● Aim of the exercise: Reproduce every line of the listing below without changing anything.

···

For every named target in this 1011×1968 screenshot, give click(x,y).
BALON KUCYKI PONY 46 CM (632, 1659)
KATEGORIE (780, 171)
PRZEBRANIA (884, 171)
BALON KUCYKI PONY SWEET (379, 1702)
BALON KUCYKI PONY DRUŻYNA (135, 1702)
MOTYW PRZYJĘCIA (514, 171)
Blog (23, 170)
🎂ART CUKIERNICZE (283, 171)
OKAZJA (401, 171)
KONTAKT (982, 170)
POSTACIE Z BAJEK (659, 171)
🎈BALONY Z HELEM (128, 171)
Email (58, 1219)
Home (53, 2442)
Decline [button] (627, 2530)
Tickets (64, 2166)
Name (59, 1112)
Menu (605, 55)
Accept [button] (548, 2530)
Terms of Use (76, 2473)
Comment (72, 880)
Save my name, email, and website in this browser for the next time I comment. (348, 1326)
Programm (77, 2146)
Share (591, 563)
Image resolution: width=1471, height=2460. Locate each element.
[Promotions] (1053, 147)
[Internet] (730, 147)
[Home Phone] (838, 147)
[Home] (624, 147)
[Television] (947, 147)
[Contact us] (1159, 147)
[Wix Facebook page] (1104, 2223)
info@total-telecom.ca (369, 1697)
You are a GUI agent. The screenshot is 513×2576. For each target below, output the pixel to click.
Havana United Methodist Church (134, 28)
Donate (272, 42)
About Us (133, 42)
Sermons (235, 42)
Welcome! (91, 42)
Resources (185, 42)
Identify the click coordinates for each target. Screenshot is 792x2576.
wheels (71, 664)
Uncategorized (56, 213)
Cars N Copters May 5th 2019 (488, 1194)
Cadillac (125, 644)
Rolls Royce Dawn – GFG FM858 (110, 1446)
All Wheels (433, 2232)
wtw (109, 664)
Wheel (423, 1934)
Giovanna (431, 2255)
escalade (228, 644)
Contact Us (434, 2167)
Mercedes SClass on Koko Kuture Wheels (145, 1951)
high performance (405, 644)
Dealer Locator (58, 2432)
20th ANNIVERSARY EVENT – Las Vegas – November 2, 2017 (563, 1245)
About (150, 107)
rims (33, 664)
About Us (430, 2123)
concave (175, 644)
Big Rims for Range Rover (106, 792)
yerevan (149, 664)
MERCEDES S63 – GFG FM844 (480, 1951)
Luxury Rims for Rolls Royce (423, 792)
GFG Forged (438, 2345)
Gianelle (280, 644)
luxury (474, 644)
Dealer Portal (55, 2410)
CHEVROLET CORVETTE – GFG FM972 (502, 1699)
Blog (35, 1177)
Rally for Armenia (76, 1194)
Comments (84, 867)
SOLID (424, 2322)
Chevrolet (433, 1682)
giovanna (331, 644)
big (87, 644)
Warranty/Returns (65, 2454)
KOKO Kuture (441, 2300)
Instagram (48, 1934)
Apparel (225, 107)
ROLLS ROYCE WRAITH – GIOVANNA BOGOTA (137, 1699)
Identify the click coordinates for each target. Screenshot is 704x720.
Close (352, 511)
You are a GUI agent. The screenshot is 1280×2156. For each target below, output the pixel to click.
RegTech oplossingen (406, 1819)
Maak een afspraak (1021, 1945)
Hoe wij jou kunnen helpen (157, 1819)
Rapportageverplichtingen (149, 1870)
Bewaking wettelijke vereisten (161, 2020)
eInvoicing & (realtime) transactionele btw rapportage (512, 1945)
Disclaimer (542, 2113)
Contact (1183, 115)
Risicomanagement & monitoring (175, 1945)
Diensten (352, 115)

···

● Expected answer:
For every named target in this 1011×1968 screenshot, give click(x,y).
BALON KUCYKI PONY 46 CM (632, 1659)
KATEGORIE (780, 171)
PRZEBRANIA (884, 171)
BALON KUCYKI PONY SWEET (379, 1702)
BALON KUCYKI PONY DRUŻYNA (135, 1702)
MOTYW PRZYJĘCIA (514, 171)
Blog (23, 170)
🎂ART CUKIERNICZE (283, 171)
OKAZJA (401, 171)
KONTAKT (982, 170)
POSTACIE Z BAJEK (659, 171)
🎈BALONY Z HELEM (128, 171)
Email (58, 1219)
Home (53, 2442)
Decline [button] (627, 2530)
Tickets (64, 2166)
Name (59, 1112)
Menu (605, 55)
Accept [button] (548, 2530)
Terms of Use (76, 2473)
Comment (72, 880)
Save my name, email, and website in this browser for the next time I comment. (348, 1326)
Programm (77, 2146)
Share (591, 563)
Image resolution: width=1471, height=2460. Locate each element.
[Promotions] (1053, 147)
[Internet] (730, 147)
[Home Phone] (838, 147)
[Home] (624, 147)
[Television] (947, 147)
[Contact us] (1159, 147)
[Wix Facebook page] (1104, 2223)
info@total-telecom.ca (369, 1697)
You are a GUI agent. The screenshot is 513×2576. For each target below, output the pixel to click.
Havana United Methodist Church (134, 28)
Donate (272, 42)
About Us (133, 42)
Sermons (235, 42)
Welcome! (91, 42)
Resources (185, 42)
Identify the click coordinates for each target. Screenshot is 792x2576.
wheels (71, 664)
Uncategorized (56, 213)
Cars N Copters May 5th 2019 (488, 1194)
Cadillac (125, 644)
Rolls Royce Dawn – GFG FM858 (110, 1446)
All Wheels (433, 2232)
wtw (109, 664)
Wheel (423, 1934)
Giovanna (431, 2255)
escalade (228, 644)
Contact Us (434, 2167)
Mercedes SClass on Koko Kuture Wheels (145, 1951)
high performance (405, 644)
Dealer Locator (58, 2432)
20th ANNIVERSARY EVENT – Las Vegas – November 2, 2017 (563, 1245)
About (150, 107)
rims (33, 664)
About Us (430, 2123)
concave (175, 644)
Big Rims for Range Rover (106, 792)
yerevan (149, 664)
MERCEDES S63 – GFG FM844 (480, 1951)
Luxury Rims for Rolls Royce (423, 792)
GFG Forged (438, 2345)
Gianelle (280, 644)
luxury (474, 644)
Dealer Portal (55, 2410)
CHEVROLET CORVETTE – GFG FM972 (502, 1699)
Blog (35, 1177)
Rally for Armenia (76, 1194)
Comments (84, 867)
SOLID (424, 2322)
Chevrolet (433, 1682)
giovanna (331, 644)
big (87, 644)
Warranty/Returns (65, 2454)
KOKO Kuture (441, 2300)
Instagram (48, 1934)
Apparel (225, 107)
ROLLS ROYCE WRAITH – GIOVANNA BOGOTA (137, 1699)
Identify the click coordinates for each target. Screenshot is 704x720.
Close (352, 511)
You are a GUI agent. The screenshot is 1280×2156. For each target below, output the pixel to click.
RegTech oplossingen (406, 1819)
Maak een afspraak (1021, 1945)
Hoe wij jou kunnen helpen (157, 1819)
Rapportageverplichtingen (149, 1870)
Bewaking wettelijke vereisten (161, 2020)
eInvoicing & (realtime) transactionele btw rapportage (512, 1945)
Disclaimer (542, 2113)
Contact (1183, 115)
Risicomanagement & monitoring (175, 1945)
Diensten (352, 115)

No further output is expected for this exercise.